Bon sang! Entonces alguien lo ha robado…

—¿Quién, señora? Yo no me he quitado la llave del almario del cuello, hasta he dormido con ella…

—Será negocio de diablos, señora.

—No hables de diablos, Crespina, par Dieu.

—Disculpe la señora.

—Don Pol, ¿has hablado con alguien de la existencia del libro?

—No, no.

—Haz memoria.

—Señora, no.

—¿Entonces?

—Es que no sé…

—Serían las meretrices del Cebrero.

—Calla tú, Crespina. Las prostitutas no fueron…

—¿Quiénes fueron pues, Gerletta?

—Los frailes de Córdoba…

—¡Dios mío!

—¿Cómo te atreves a acusar a unos hombres de Dios de semejante robo?

—¿No es cierto, don Pol, que te dieron orujo a beber y que no le hiciste ascos?

—¿No estaba su merced muy chispo…?

—Además, ¿no salió de la casa su reverencia con ellos?

—Sí, había mucho jaleo en el comedor, los confesé en mi carro y luego les administré la Comunión y la recibieron devotamente…

—¡Señor Santiago! ¿Qué le voy a decir a la duquesa?

—Señora, yo pondré mi cabeza a su disposición, que me mande decapitar o ahorcar, me lo merezco…

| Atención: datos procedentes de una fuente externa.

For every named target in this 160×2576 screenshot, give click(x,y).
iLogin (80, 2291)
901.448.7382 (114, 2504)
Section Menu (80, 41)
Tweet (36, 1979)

—¡A ver, trae esa caja, esa cajita, ea, presto!

—Tenga la señora.

—Es una caja muy buena, condesa.

—¡Contiene un diente, un diente!

—¿Un diente?

—Será una reliquia.

—A ver, que hay unas letras. Un momento, que me acerco a la ventana: Isidorus, arcbiepiscopus Hispalensis

—¡Un diente de San Isidoro, arzobispo de Sevilla…!

—¡Dios mío!

—Es un gran Santo, señora. Creo que combatió la herejía arriana y que al menos contribuyó a la conversión de los godos a la fe verdadera, pero no lo sé bien, porque tuvo un hermano que también fue Santo…

—¿Qué más conoces del?

—Poco, condesa, pero puedo preguntar.

—¿Preguntar?

—Sí, a los canónigos o al abad.

—No se te ocurra, si pertenece a un gran Santo, nos la pueden robar también…

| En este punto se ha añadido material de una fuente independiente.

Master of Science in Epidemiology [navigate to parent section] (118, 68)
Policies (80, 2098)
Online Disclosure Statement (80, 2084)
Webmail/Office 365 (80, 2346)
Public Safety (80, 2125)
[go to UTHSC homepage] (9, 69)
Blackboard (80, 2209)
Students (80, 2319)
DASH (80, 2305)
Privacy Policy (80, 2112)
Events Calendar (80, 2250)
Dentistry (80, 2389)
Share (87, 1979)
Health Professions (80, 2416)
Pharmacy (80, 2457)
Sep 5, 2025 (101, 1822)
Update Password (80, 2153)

—Los frailes de Córdoba se comportaron mal, pero entienda la señora que si San Isidoro es un gran Santo, ellos nos la cambiaron…

—Nos quitaron oro, pero nos dejaron otro oro, ¿eso quieres decir, Crespina?

—Sí, señora. La duquesa se holgará con la reliquia…

—No sé. Si hacemos corto para pagar al armador de los barcos la venderé, y a mi señora le hablaré del Almanzor…

—Eso, eso.

—Señora…

—Dime, don Pol.

—Si me lo permite su señoría yo volveré a Conquereuil andando y con grilletes en los pies para purgar mi descuido…

—Ya hablaremos, ya hablaremos de ello. Ahora, retírate y procura alejarte de mi presencia… ¡Ah, y de esto ni una palabra, siquiera a los capitanes! ¿Me habéis entendido los tres?

Y sí, sí, la habían entendido perfectamente e, ido el sacerdote, las camareras escondieron la caja grande en un baúl para que nadie tuviera la oportunidad de abrirla, y la pequeña se la colgó doña Crespina en el cuello…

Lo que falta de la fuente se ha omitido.